In this context, it is, therefore, disappointing that the government has modified its original proposal by reducing the tariffs to be charged for those consuming less than 180 units. This continues to distort prices and discourage much needed conservation. Also, backtracking from good policies sends bad signals to prospective investors and opportunistic groups and parties.

The position of those who oppose an increase in electricity tariffs is an ugly reflection of opportunism and the lack of clear a policy line. In the medium, to long term, this is certainly not a pro-poor position as it will inevitably lead to a de-stabilisation of the state banks with serious ramifications not only for the financial system but for the whole economy.

Such inconsistency and political opportunism has been a major drag on Sri Lanka’s economic prospects for many years. The time has come now to face-up to reality, particularly as the country is becoming increasingly exposed to the brutal discipline that is exercised by international capital markets.

 

Beyond price adjustment to institutional reforms or endless price increases?

As the PF has emphatically stated (Economic Flashes 21, 24 and 28), the CEB should not only move to cost reflective pricing supported by effective restructuring but also be subjected to institutional reforms to improve the operational efficiency of generation, transmission and distribution of electricity.



Towards strategy for LNG and others

In addition, it is important that Sri Lanka adopts a strategic approach to power generation over the next 15-20 years. In the past, the mismanagement of the transition from hydro to coal has been enormously costly to the people and businesses of this country. It is crucial that a similar mistake is not repeated and a clear strategy is established regarding a transition to the most cost effective mix of power generation, including the shift to Liquefied Nitrogen Gas (LNG) and other alternative energy resources.

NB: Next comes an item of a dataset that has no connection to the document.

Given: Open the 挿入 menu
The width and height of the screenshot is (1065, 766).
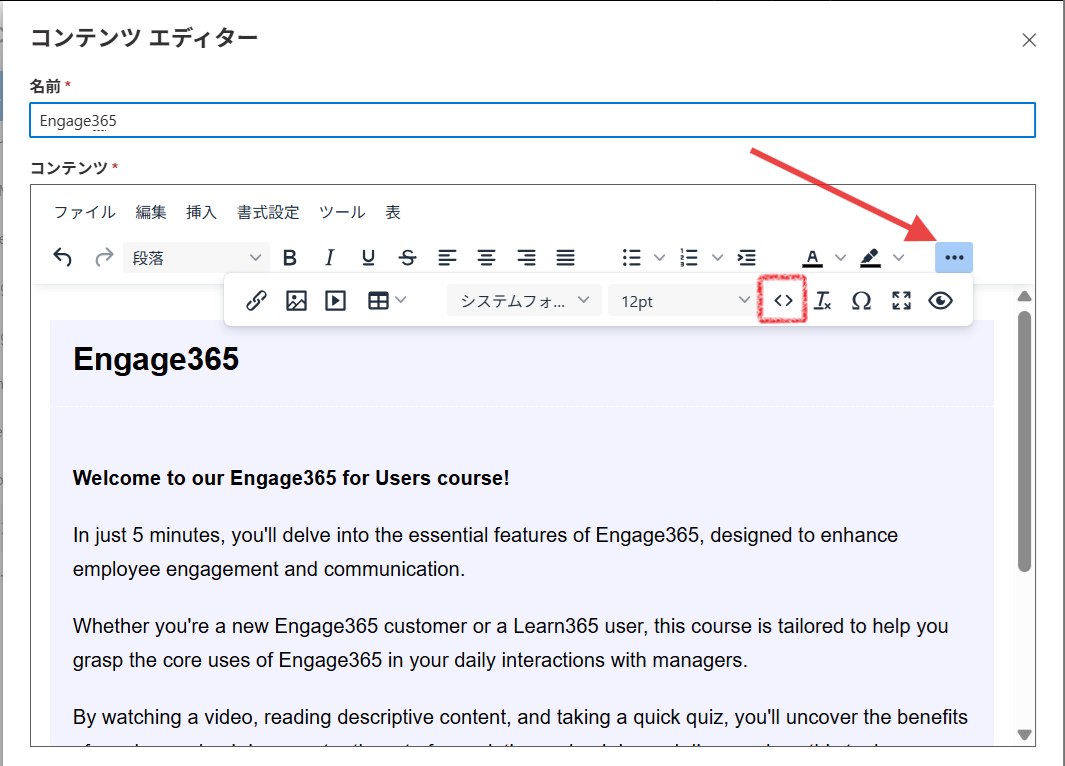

It is said that ‘energy is the life blood’ of all economic activity in the modern world. In this regard it is worth recalling the words of Vladimir Ilyich Lenin who said “Communism is Soviet power plus the electrification of the whole country.”



(This is the 30th Economic Flash published by the Pathfinder Foundation. Readers’ comments are welcome at www.pathfinderfoundation.org. Economic Alert, Economic Flash and Economic Dialogue articles can be viewed at www.pathfinderfoundation.org. You can also find Pathfinder on Facebook and follow it on Twitter.)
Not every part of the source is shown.